### TASKS
A: Decide whether each statement below agrees with the chess rankings analysis that follows. For each, answer yes or no and quote the deciding words of the text exactly. (i) Russia has the highest number of top-ranked female chess players. (ii) Most of the top-ranked female chess players are active. (iii) Most of the top female chess players hold the title Woman FIDE master.
B: According to the chess rankings analysis below, how many top-ranked female chess players does India have?
C: Reproduce a passage from the chess rankings analysis below, beginning at the words "We observe that" and ending after "provided by FIDE.".

--- START OF DOCUMENT TEXT ---

As we can observe there are a lot of outliers in the age column, but this is expected as this dataset contains the data of top inactive female players also.

#### 2.3.2. Distribution of Standard Rating 

In [247]:
fig = px.box(chess, y="Standard_Rating",title='Distribution of Standard Rating' )
fig.show()

Standard Rating also has huge amount of outliers.

#### 2.3.3 Distribution of Rapid Rating 

In [246]:
fig = px.box(chess, y="Rapid_rating",title='Distribution of Rapid Rating' )
fig.show()

Rapid Ratings have outliers both below the first quartile and above the fourth quartile

#### 2.3.4 Distribution of Blitz Rating 

In [248]:
fig = px.box(chess, y="Blitz_rating",title='Distribution of Blitz Rating' )
fig.show()

Rapid Ratings have outliers both below the first quartile and above the fourth quartile.

## 3. Analysis

### 3.1. Univariate Analysis

#### 3.1.1. Top 30 Countries by Number of Top Ranked Female Chess Players

In [136]:
temp = chess["Federation"].value_counts().head(30)
temp.iplot(kind='bar', xTitle = 'Country', yTitle = "Count", title = 'Top 30 Countries by Number of Top Ranked Female Chess Players', color = '#4CB391')

We can observe that Russia has the highest number of Top Ranked Female Chess Players followed by Germany, Poland, Ukraine and India. 


India has 251 Top Ranked Female Chess players!!

#### 3.1.2  Status of Top Ranked Female Chess Players

In [137]:
im = chess["Inactive_flag"].value_counts()
df = pd.DataFrame({'labels': im.index,'values': im.values})
df.iplot(kind='pie',labels='labels',values='values', title='Status of Top Ranked Female Chess Players', hole = 0.5, colors=['#FF414D','#9B116F'])

We observe that 68.4% of the Top Ranked Female Chess Players are Inactive.

#### 3.1.3 Count of Title of Top Ranked Female Chess Players

In [138]:
temp = chess["Title"].value_counts().head(30)
temp.iplot(kind='bar', xTitle = 'Country', yTitle = "Count", title = 'Count of Title of Top Ranked Female Chess Players', color = '#FF8E15')

Most of the Top Female Chess Players are Woman FIDE master (WFM) whereas only 1 Player has the title WH provided by FIDE.

### 3.2. Bivariate Analysis

#### 3.2.1 Year of Birth Distribution with active status of Top Female Chess Players 

In [139]:
fig = px.histogram(chess, x = 'Year_of_birth', color="Inactive_flag", title = 'Year of Birth Distribution with active status of Top Female Chess Players ')
fig.show()



Most of the top female chess players of the world are born in 1989.

--- END OF DOCUMENT TEXT ---
--- START OF INFORMATION SUPPLIED ---

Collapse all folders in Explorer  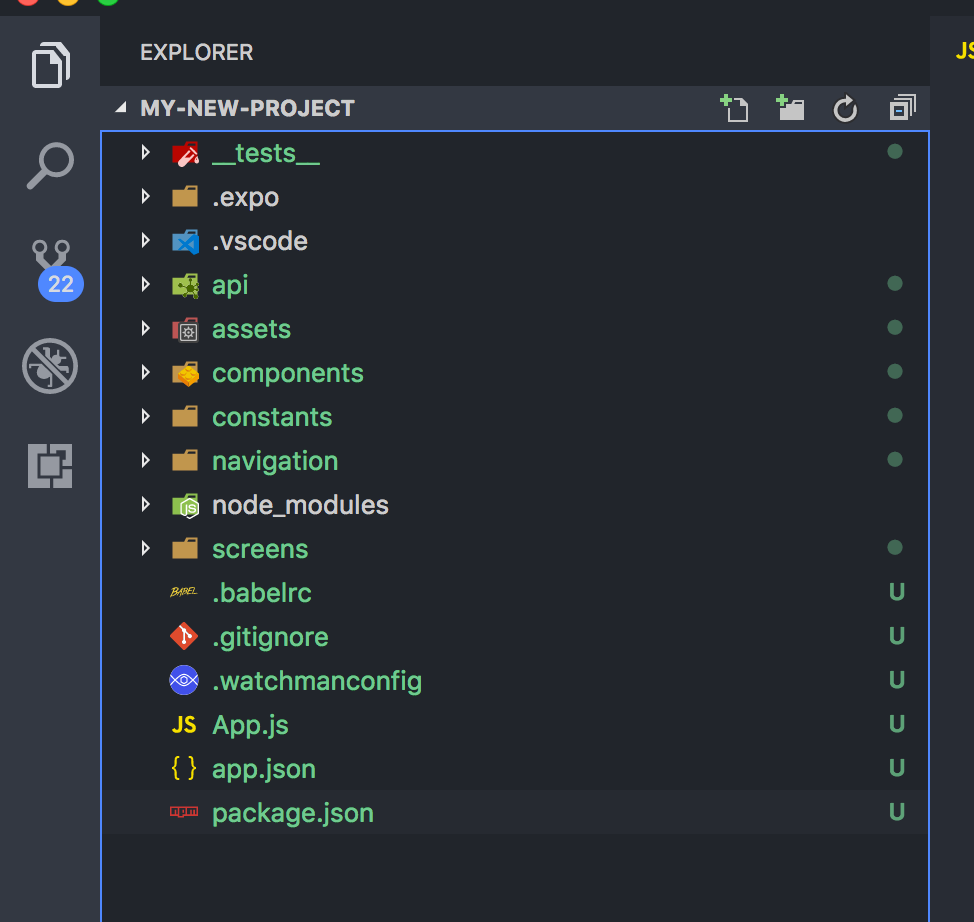click(x=901, y=108)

--- END OF INFORMATION SUPPLIED ---

### SOLVED PROBLEMS
A:
(i) Yes: "Russia has the highest number of Top Ranked Female Chess Players"
(ii) No: "68.4% of the Top Ranked Female Chess Players are Inactive."
(iii) Yes: "Most of the Top Female Chess Players are Woman FIDE master (WFM)"

B: India has 251 top-ranked female chess players.

C:
We observe that 68.4% of the Top Ranked Female Chess Players are Inactive.

#### 3.1.3 Count of Title of Top Ranked Female Chess Players

In [138]:
temp = chess["Title"].value_counts().head(30)
temp.iplot(kind='bar', xTitle = 'Country', yTitle = "Count", title = 'Count of Title of Top Ranked Female Chess Players', color = '#FF8E15')

Most of the Top Female Chess Players are Woman FIDE master (WFM) whereas only 1 Player has the title WH provided by FIDE.